Urinary auto-brewery syndrome: this woman urinates alcohol without having drunk!

Urinary auto-brewery syndrome: this woman urinates alcohol without having drunk!

Although she had not consumed any alcoholic beverages, a 61-year-old American woman had very high levels of alcohol in her urine. An extremely rare case due to fermentation by a certain yeast in his bladder.

Incredible but true: a 61-year-old woman suffering from “urinary self-fermentation syndrome” naturally produced alcohol in her bladder. Deciphering this extremely rare phenomenon, reported in the journal Annals of Internal Medecine.

The patient shows no signs of drunkenness

Initially, doctors thought the patient was hiding an alcohol use disorder. Except that even sober, his analyzes systematically reveal very high alcohol levels in the urine, greater than 39.1 mmol/L (180 mg/dL).

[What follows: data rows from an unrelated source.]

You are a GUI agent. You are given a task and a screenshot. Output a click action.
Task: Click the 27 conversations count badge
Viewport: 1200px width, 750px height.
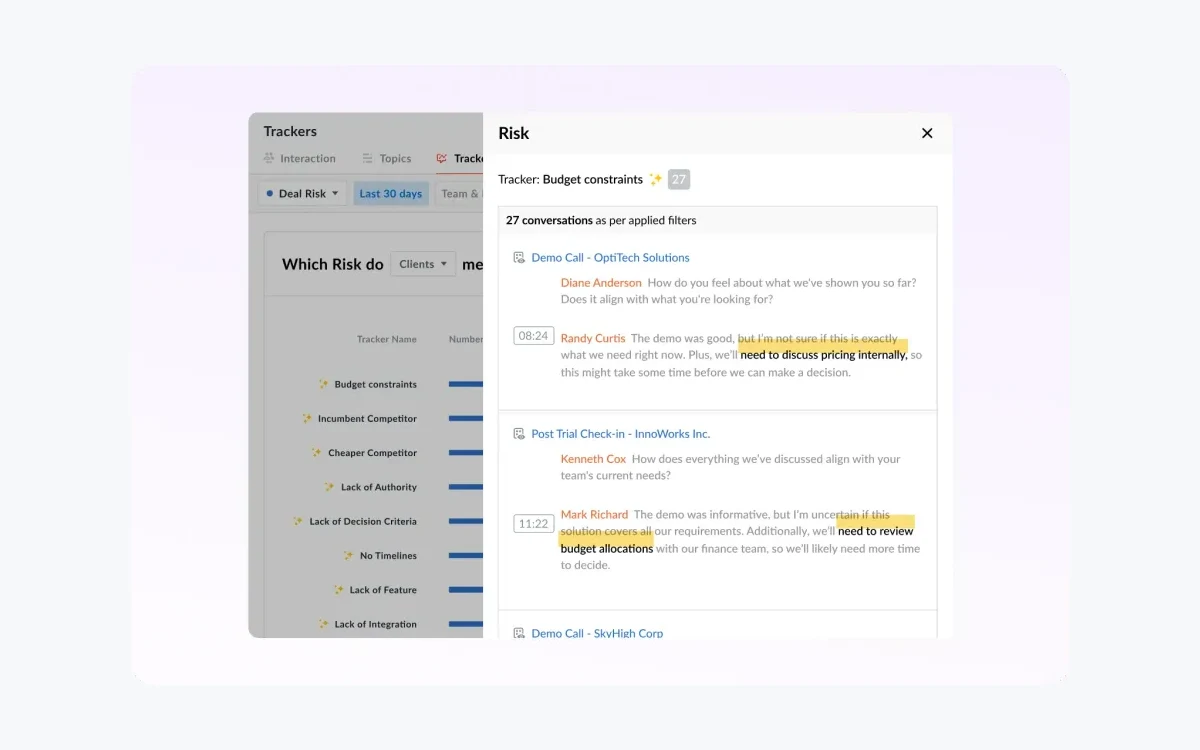point(679,180)
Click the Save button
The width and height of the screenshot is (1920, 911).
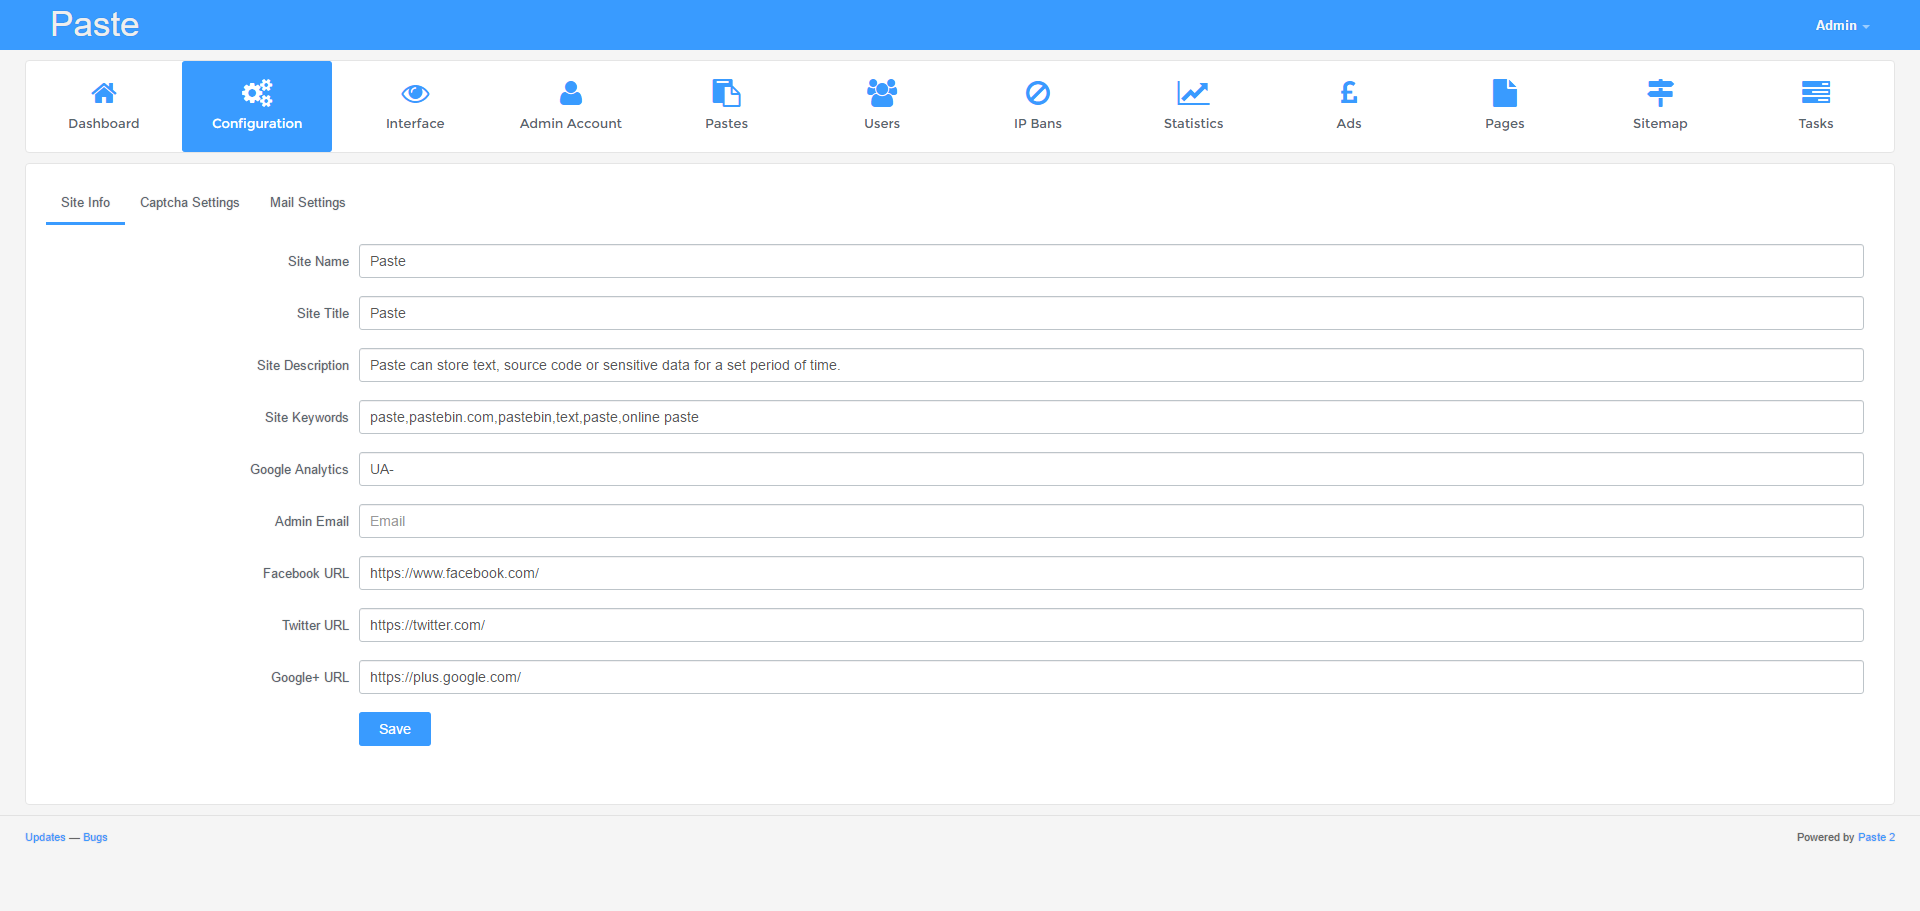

The doctors therefore begin to wonder but nevertheless invite the sixty-year-old to follow a detoxification treatment. At the same time, she was removed from the liver transplant waiting list even though she suffered from advanced cirrhosis and severe diabetes (a very high level of glucose was found in her urine; ≥ 55.5 mmol/L).

Through persuasion, the patient finally made herself heard. Doctors at the University Hospital of Pittsburgh gave him a battery of tests and noticed inconsistencies in the results.

Urinary dosages of ethyl glucuronide (EtG) and ethyl sulfate, molecules involved in the degradation of ethanol, are indeed negative. And this, despite the presence of ethanol in the urinary tract. In addition, the patient did not present any symptoms of alcohol poisoning.

Doctors also notice that yeast is present in large quantities in urine samples.

All these clues led us to test whether the yeast colonizing the bladder could ferment sugar to produce ethanol.“, say the researchers.

Yeasts transform glucose into alcohol

This is how scientists discovered the unthinkable: urinary yeast colonies are at the origin of the fermentation of glucose in the bladder… fermentation itself responsible for the natural production of ethanol.

As for the yeast identified, it is “Candida glabrata” – a yeast common in the genitourinary tract. Usually harmless, it can be invasive in weakened patients (elderly, immunocompromised or hospitalized, etc.) and lead to a severe infection (invasive candidiasis).

The American patient was, in fact, quickly treated – the doctors administered an antifungal treatment orally. But these treatments prove ineffective in eliminating yeast and stemming the “urinary self-fermentation syndrome“.

Luckily, the patient was finally able to be treated because her case “was reconsidered for liver transplantation”conclude the authors.

Auto-brewery syndrome at the intestinal level

More common than this case discovered in the bladder, auto-brewery syndrome also called “alcoholic fermentation syndrome” develops in the intestinal level. It makes people who suffer from it drunk, after a meal rich in carbohydrates and without having consumed a single drop of alcohol. “Those are yeasts normally present in the intestine but developing abnormally in affected patients, which would be responsible for this disorder“, explained Jean-Christophe Saurin, gastroenterologist at the Edouard-Herriot hospital center in Lyon.